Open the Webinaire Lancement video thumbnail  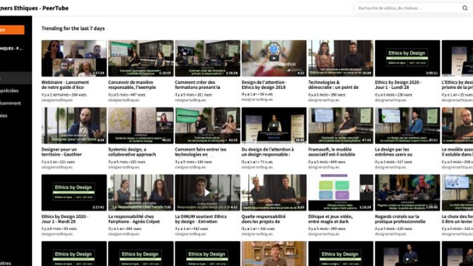(x=74, y=58)
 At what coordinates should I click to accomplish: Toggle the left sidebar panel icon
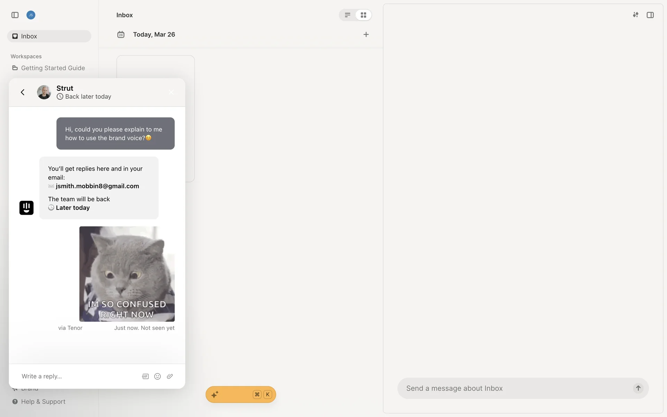pos(15,15)
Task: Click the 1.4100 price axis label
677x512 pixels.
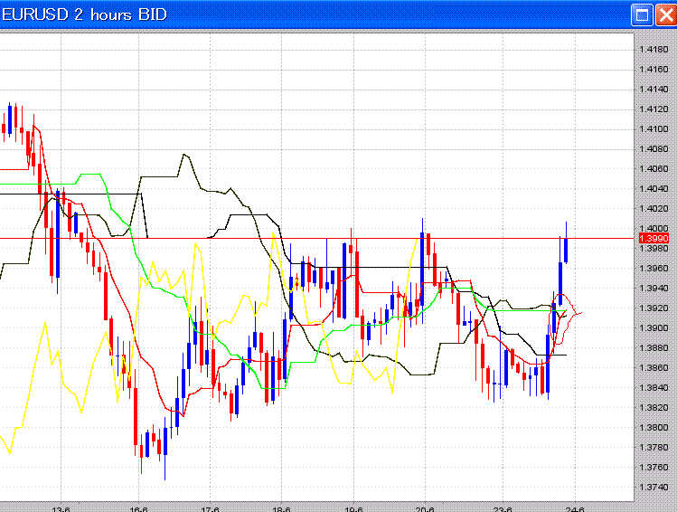Action: tap(653, 128)
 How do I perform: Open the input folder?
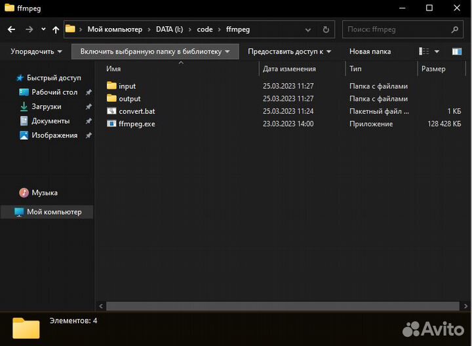127,86
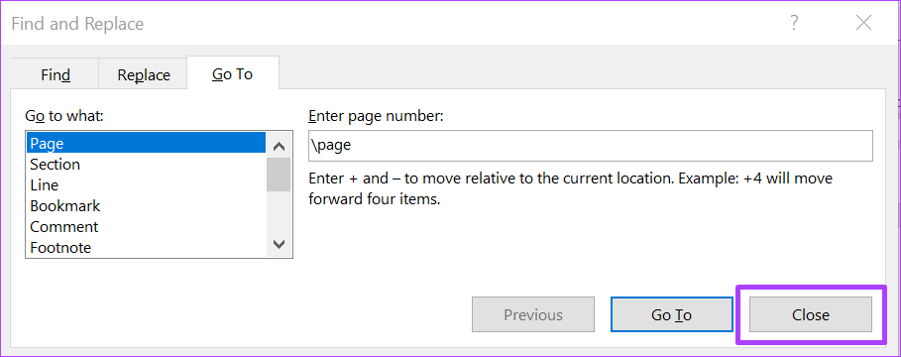Choose Section in the Go to what list

coord(147,165)
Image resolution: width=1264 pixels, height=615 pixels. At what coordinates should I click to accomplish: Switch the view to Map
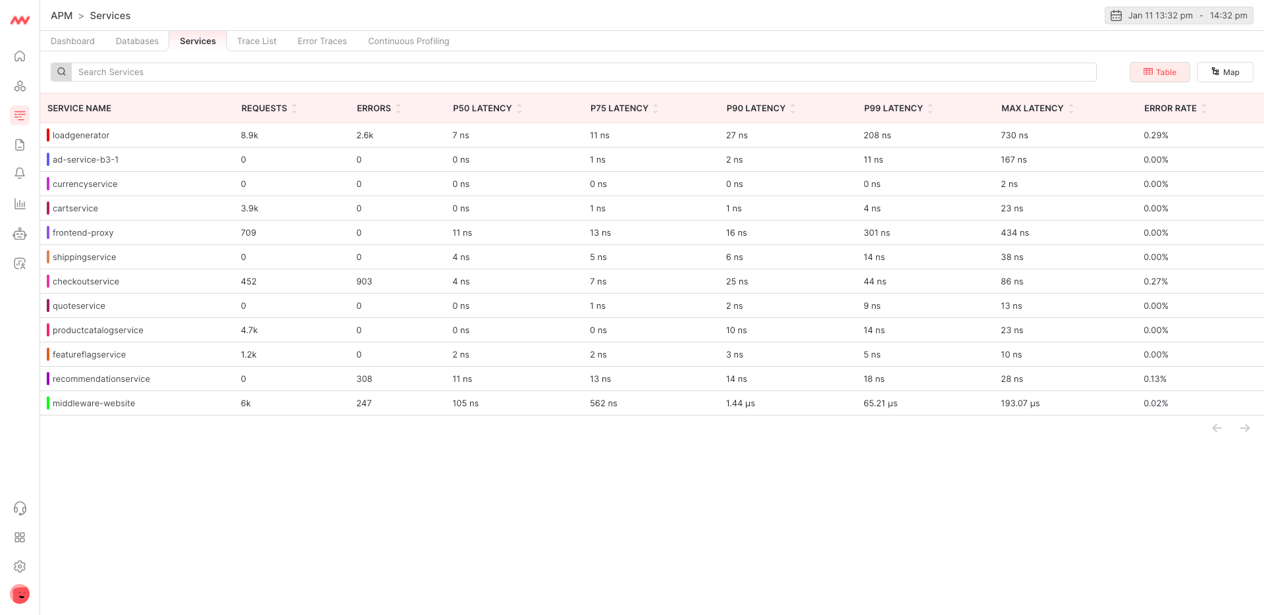tap(1225, 72)
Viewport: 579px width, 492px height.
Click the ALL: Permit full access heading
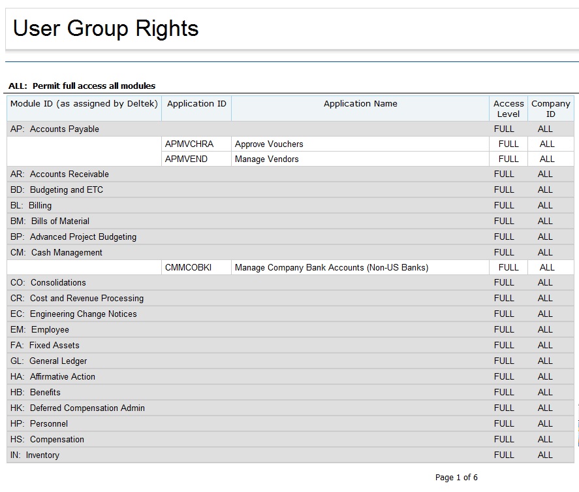(82, 86)
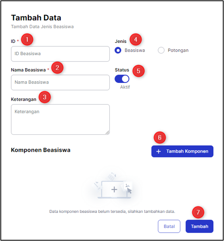
Task: Click red marker number 7 above Tambah
Action: (198, 212)
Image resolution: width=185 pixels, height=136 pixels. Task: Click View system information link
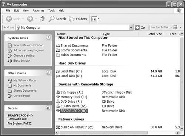[28, 45]
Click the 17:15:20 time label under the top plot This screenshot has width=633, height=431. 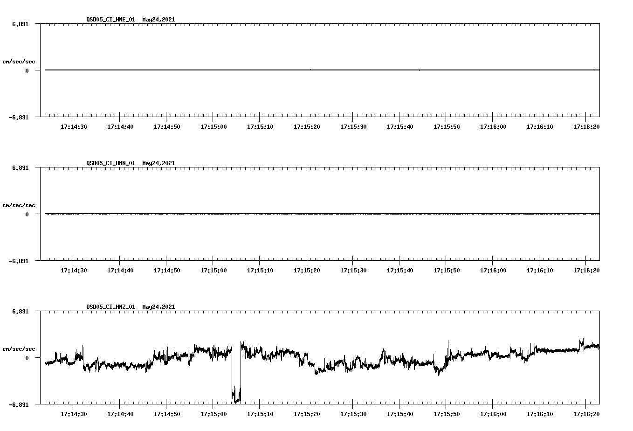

:: Objectif ::
Combien de lignes des items ci-dessus contiennent le mot « accomplish » ? Donnez uniquement le nombre.

:: Solution ::
2